News & Politics

FBI Busts $1.2 Billion Medicare Fraud Ring

It’s being called “one of the largest health care fraud schemes in U.S. history” against Medicare recipients. The FBI announced it had charged 24 individuals, including CEOs and COOs of medical equipment companies, with defrauding Medicare to the tune of $1.2 billion.

The good news is that the feds were able to crack the case. The bad news is it went on for five years before they were able to stop it.

The scheme was simple and elegant.

Fox Business:

The alleged scheme involved the payment of illegal kickbacks and bribes by DME companies in exchange for the referral of Medicare beneficiaries by medical professionals who were working with fraudulent telemedicine companies for back, shoulder, wrist and knee braces that “are medically unnecessary.”

The scam relied on telemarketers scattered throughout the Philippines and Latin America to seek out elderly patients eligible for Medicare using television and radio ads, as well as cold calls, by promising them “free or low-cost” braces.
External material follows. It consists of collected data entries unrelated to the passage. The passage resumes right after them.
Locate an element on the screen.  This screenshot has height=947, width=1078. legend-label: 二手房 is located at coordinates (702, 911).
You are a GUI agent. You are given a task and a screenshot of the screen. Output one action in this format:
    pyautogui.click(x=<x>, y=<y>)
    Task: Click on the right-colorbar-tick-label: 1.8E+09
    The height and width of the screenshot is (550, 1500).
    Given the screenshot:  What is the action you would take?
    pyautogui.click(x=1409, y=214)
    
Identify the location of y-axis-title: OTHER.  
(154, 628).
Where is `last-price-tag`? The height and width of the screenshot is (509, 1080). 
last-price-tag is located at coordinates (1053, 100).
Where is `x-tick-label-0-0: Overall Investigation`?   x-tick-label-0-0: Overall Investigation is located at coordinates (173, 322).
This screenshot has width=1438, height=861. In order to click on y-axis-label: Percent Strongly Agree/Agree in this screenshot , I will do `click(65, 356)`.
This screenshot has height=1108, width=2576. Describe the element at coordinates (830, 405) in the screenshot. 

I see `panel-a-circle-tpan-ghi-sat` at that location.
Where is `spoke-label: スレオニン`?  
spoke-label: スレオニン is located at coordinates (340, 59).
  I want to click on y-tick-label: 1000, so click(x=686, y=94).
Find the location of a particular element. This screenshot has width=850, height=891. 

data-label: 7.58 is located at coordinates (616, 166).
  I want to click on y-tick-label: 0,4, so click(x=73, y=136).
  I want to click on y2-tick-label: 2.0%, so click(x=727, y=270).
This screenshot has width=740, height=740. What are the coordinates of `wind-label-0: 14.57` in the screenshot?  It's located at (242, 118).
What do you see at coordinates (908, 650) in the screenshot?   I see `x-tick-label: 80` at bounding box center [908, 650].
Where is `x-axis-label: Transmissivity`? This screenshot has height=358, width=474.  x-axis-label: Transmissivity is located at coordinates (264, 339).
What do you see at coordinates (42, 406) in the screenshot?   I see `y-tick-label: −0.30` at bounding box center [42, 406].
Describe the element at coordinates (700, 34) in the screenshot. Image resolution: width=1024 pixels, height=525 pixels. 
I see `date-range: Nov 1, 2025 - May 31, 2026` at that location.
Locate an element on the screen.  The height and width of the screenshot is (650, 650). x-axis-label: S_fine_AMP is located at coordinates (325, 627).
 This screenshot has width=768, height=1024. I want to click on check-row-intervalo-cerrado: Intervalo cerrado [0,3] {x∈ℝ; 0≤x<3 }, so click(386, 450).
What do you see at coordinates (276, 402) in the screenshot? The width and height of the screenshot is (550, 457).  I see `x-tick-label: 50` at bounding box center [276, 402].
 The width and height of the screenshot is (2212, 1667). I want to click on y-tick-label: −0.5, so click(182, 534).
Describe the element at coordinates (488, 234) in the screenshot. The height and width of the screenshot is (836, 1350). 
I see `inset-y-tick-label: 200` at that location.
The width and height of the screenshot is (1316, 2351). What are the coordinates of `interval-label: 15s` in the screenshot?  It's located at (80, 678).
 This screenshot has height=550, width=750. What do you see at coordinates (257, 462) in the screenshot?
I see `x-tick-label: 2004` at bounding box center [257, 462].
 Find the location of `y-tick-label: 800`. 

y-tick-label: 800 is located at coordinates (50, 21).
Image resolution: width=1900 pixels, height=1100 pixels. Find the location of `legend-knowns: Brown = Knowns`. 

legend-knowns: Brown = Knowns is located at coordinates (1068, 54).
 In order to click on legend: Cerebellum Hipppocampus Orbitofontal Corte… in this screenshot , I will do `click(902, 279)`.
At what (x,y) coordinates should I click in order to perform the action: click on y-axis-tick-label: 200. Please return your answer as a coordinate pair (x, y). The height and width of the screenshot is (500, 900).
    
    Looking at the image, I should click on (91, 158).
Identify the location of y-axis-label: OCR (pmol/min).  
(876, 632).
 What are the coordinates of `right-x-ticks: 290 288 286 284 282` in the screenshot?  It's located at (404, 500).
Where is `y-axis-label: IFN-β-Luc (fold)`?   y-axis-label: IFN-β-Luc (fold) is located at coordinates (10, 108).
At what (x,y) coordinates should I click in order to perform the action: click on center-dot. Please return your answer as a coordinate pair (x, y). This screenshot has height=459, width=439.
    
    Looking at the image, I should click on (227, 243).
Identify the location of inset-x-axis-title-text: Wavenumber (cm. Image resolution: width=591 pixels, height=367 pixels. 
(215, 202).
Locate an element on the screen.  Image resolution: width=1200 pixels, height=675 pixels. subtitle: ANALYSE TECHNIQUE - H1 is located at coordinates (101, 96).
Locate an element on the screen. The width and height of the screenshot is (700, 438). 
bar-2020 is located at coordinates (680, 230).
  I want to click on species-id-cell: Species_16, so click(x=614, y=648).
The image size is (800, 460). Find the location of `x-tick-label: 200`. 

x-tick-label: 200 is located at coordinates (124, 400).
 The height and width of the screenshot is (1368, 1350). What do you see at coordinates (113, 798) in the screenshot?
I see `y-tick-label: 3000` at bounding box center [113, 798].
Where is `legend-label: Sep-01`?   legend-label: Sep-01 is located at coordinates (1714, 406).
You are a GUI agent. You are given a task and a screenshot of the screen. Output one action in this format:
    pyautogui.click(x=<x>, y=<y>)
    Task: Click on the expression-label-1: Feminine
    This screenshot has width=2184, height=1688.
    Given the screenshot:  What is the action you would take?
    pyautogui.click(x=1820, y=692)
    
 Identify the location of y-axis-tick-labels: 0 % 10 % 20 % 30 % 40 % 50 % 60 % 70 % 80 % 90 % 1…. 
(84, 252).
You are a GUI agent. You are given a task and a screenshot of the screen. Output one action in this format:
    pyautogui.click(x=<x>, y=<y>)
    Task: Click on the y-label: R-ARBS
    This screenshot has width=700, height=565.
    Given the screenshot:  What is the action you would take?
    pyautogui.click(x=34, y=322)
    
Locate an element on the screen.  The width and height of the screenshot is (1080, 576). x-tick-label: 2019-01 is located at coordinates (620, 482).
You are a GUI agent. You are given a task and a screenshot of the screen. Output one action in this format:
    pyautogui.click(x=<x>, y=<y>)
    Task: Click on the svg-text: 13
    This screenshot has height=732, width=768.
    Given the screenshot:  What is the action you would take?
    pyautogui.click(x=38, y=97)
The defendants allegedly paid doctors to prescribe medical equipment without any patient interaction or with only a brief phone call.

The profits were then laundered through international shell corporations and used to purchase exotic automobiles, yachts and luxury real estate in the U.S. and abroad.

There’s plenty more where that came from. How much is open to debate. There is apparently a difference between out and out fraud and what the Center for Medicare and Medicaid Services calls “billing mistakes.” It’s estimated that up to 10 percent of all Medicare funds paid out go to fraudsters. With more than $700 billion spent on Medicare in 2017, that means about $70 billion is stolen from the government every year.

The FBI puts this case in context:

At a news conference today in Columbia, South Carolina, officials said the operation took down every aspect of the far-reaching scheme—from the international call centers to the telemarketing companies to the shipping companies that were involved.

Investigators estimate Medicare paid as much as $17 to $22 million a week to the companies allegedly participating in fraudulent practices.

“Alleged fraud like this takes money away that could be put into research or better care for patients. That billion dollars could’ve been spent on medical care for patients who really needed it,” said Special Agent Karen Corbett, an FBI Criminal Investigative Division supervisor who oversaw the case.

In a $700 billion government program, there will be fraud, billing mistakes, accounting errors, and unnecessary bureaucratic red tape. The question we should be asking is fairly straightforward: Is the government doing enough to safeguard taxpayer dollars?

I think clearly, the answer is no. There is little incentive to root out fraud, although the use of analytics and other anti-fraud measures appear to be helping the government do a better job at detecting illegal activity.

But it simply isn’t a significant part of the culture in government employment to guard the public purse. Until it is, waste, fraud, and abuse will continue to be a massive problem for which taxpayers will be forced to foot the bill.